И так пошло с каждым днем все сложней, все тяжелее. Временами я решительно терял голову – как мне быть, что делать, что думать? Не знаю, чем бы кончился этот хаос моего душевного состояния, если бы сама жизнь не позаботилась вынести меня из него. Пожираемый разными соображениями и размышлениями, лежал я однажды на своей городской квартире, в доме мещанки Семиглазовой, как вдруг отворилась дверь, и я увидал матушку. В жизнь не забуду ее ужасного лица.
– Ты подружился с отцом? – было первым ее словом.
Я не мог ничего ответить. Я был испуган за мать, понимал всю глубину страданий, которую испытывает она от моей измены, и только всей душой желал, чтобы она-то сумела выбраться из этого неожиданного для нее положения; я был весь поглощен ее несчастием и не мог увеличивать его, сказав «да, подружится», потому что и без того она была, очевидно, разбита вся.

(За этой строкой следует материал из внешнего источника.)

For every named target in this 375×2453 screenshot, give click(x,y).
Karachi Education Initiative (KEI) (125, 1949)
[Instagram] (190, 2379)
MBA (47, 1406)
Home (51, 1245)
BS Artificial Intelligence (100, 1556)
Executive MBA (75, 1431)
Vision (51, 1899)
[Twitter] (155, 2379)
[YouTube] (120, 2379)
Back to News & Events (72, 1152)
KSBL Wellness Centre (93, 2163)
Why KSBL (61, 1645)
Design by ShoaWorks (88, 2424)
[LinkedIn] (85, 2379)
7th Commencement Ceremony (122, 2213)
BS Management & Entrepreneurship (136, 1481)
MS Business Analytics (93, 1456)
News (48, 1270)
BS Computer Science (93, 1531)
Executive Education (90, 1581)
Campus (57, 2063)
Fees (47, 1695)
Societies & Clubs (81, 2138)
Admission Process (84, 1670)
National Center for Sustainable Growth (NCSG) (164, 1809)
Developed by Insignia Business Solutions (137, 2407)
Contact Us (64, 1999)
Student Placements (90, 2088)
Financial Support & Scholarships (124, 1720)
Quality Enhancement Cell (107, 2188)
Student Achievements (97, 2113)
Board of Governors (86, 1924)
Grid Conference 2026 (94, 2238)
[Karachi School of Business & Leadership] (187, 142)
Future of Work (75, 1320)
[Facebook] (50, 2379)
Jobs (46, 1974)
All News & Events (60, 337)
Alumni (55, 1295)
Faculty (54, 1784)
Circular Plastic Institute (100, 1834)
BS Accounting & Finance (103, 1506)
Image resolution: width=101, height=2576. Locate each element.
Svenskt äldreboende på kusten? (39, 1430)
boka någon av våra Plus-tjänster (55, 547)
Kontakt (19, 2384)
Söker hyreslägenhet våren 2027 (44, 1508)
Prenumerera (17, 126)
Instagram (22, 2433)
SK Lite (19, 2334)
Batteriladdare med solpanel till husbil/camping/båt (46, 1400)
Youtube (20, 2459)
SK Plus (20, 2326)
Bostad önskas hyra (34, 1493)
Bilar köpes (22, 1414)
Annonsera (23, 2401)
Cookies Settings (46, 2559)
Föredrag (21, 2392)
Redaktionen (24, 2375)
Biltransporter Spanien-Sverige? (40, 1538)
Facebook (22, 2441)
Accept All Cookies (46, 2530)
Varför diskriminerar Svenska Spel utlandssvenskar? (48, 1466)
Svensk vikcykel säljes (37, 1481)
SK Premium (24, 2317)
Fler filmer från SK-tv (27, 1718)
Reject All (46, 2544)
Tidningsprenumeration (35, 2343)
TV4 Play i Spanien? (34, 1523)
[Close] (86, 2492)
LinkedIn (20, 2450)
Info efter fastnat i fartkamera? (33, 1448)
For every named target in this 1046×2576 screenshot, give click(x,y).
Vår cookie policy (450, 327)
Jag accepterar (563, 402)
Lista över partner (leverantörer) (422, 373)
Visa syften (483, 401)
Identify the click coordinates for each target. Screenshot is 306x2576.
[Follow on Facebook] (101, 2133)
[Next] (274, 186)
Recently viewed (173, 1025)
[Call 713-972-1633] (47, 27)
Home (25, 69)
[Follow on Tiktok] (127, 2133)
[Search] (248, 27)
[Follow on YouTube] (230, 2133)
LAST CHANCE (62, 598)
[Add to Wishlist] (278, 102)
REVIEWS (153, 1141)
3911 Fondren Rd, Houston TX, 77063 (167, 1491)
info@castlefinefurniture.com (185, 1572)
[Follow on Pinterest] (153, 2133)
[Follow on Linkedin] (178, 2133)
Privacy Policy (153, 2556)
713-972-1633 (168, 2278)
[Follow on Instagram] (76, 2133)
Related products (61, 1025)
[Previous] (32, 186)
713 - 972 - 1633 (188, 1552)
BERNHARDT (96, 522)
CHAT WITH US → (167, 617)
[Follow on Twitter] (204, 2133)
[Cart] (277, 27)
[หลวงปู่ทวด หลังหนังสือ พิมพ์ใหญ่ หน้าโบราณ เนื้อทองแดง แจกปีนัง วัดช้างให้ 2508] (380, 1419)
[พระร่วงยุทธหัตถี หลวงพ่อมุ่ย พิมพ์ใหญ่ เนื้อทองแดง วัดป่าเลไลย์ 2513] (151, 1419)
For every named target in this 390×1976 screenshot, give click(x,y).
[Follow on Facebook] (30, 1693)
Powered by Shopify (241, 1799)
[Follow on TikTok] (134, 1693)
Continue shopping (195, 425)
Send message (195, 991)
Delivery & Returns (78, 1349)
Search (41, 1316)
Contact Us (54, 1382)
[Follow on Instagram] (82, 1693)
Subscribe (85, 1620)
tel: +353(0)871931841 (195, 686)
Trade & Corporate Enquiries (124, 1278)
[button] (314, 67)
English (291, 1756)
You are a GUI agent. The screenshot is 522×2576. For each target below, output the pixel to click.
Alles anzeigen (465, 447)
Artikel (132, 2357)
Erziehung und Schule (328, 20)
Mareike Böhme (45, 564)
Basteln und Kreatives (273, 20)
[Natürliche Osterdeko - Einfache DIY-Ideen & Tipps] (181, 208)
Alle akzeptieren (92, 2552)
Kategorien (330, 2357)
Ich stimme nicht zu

Словно каменный, ничего не чувствуя и готовый покориться всему, подставил я голову под удары этой давно, впрочем, жданной грозы. Рыдания, прерываемые бранью, доказательствами моей безжалостности, доказательствами очень вескими, – рыдания, переполненные зубным скрежетом на отца, на его долгие тиранства, измены, рыдания на пропащую собственную жизнь – все это я покорно принял на свою голову. Я страдал в это время едва ли не сильнее матери, потому что даже не мог говорить, не мог думать… Рассказывать подробно об этой сцене, то есть об этих рыданиях, продолжавшихся не час, не два, а две недели кряду, не покидавших мать ни дома, ни на улице, ни днем, ни ночью и с каждой минутой осложнявшихся новыми сведениями о моей преступности, – я решительно не в состоянии. Глаза матери не пересыхали ни на одну минуту: то она узнавала, что я бросил гимназию, и градом слез оплакивала мое будущее, да не сегодняшнее только, а самое далекое; я уверен, что даже та пора, когда я буду с седыми волосами, и та была оплакана ею… А за известием о том, что я бросил учиться, смотришь, идет известие о том, что я хлопотал в суде против человека, который, как на грех, был самый лучший друг матери, был благодетелем нашим, без которого она теперь не имела бы куска хлеба, а я, ее сын, ходил бы без сапог. Наоборот, люди, за которых я хлопотал, были постоянные врага матери, воры, поджигатели, мошенники, грубые невежи… Отец, приютившийся в кругу этих людей, казался истинным злодеем, хитрецом, систематически подстраивающим против матери всевозможные гадости. С ее точки зрения, измена моя была поистине ужасна. Я сам видел это и не мог шевельнуться, подавленный ее горем…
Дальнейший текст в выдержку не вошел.